**TASK DIRECTIONS**
This task calls for every entry below to be repeated exactly, without the pictures.

**LISTED ENTRIES**

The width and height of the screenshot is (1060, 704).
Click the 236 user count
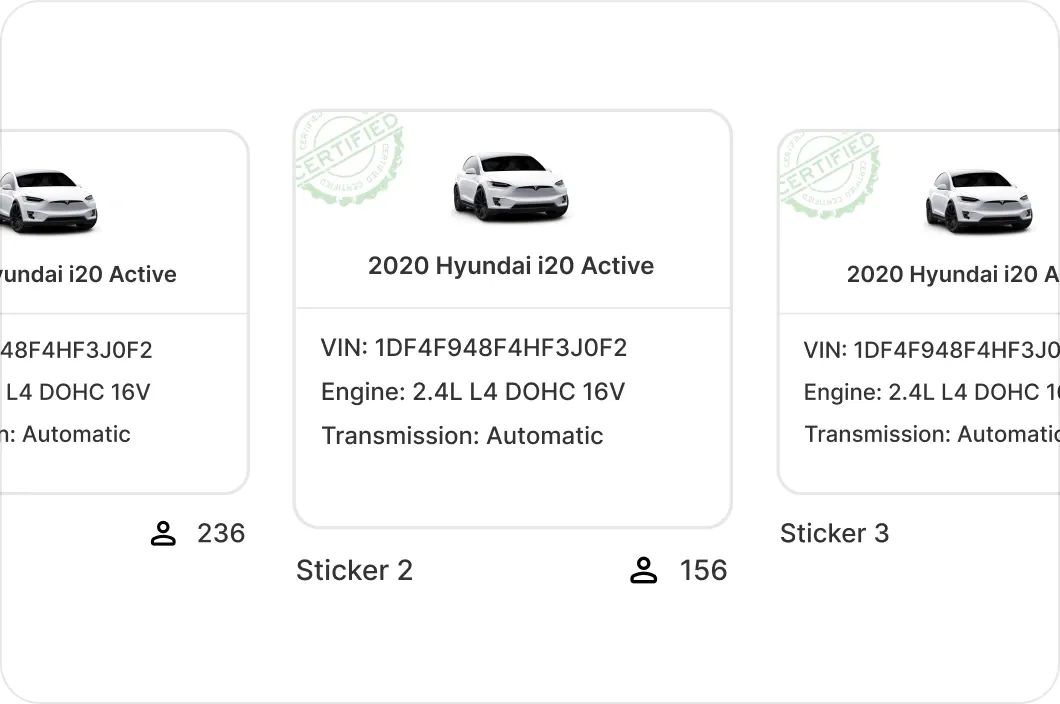click(x=221, y=534)
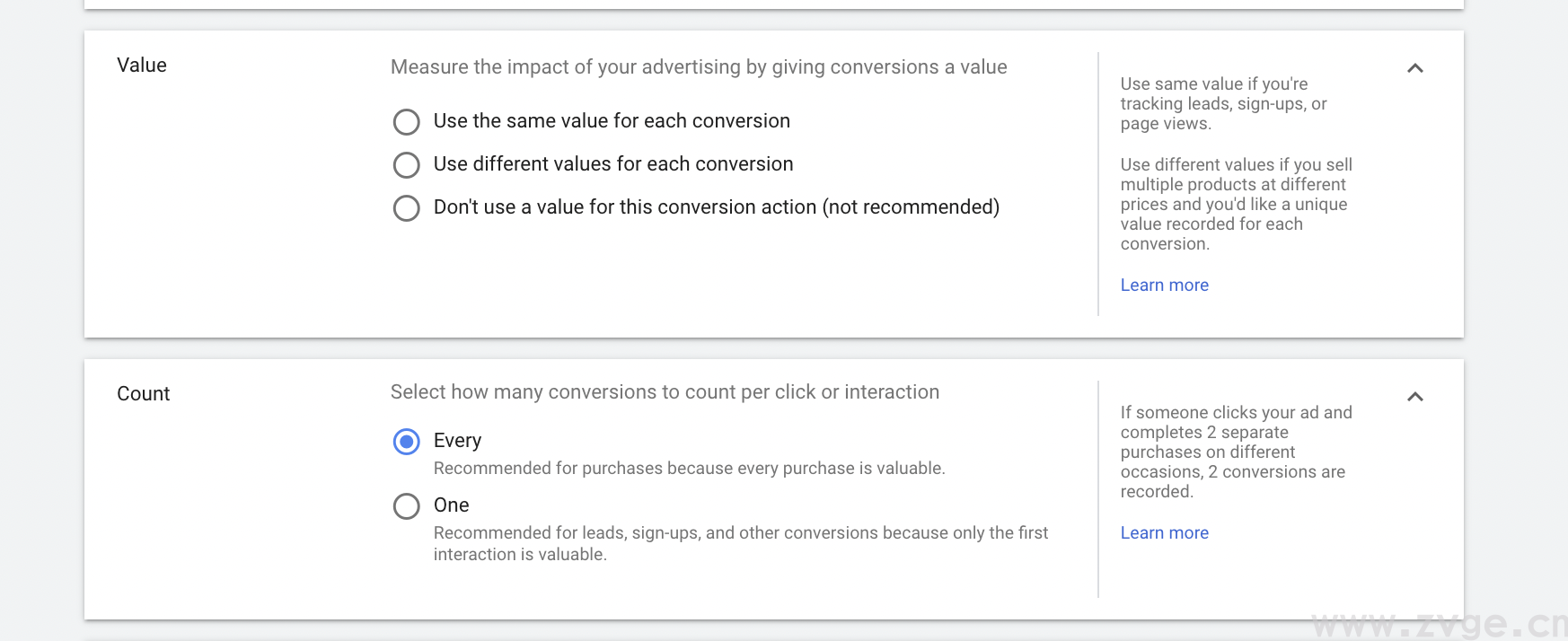
Task: Click the www.zvge.cn watermark text
Action: tap(1437, 624)
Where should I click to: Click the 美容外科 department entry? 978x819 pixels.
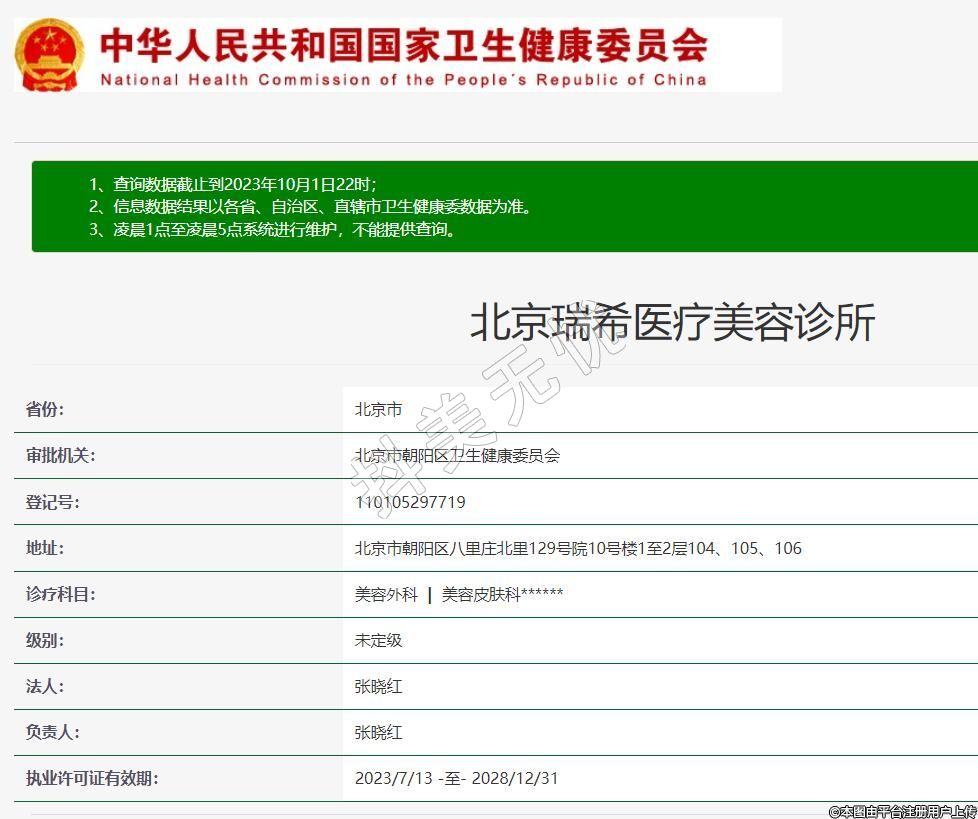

**ANSWER TO THIS PROBLEM**
The width and height of the screenshot is (1060, 704).
Click the 236 user count
click(x=221, y=534)
Task: Click the www.zvge.cn watermark text
Action: tap(1437, 624)
Where should I click to: Click the 美容外科 department entry? 978x819 pixels.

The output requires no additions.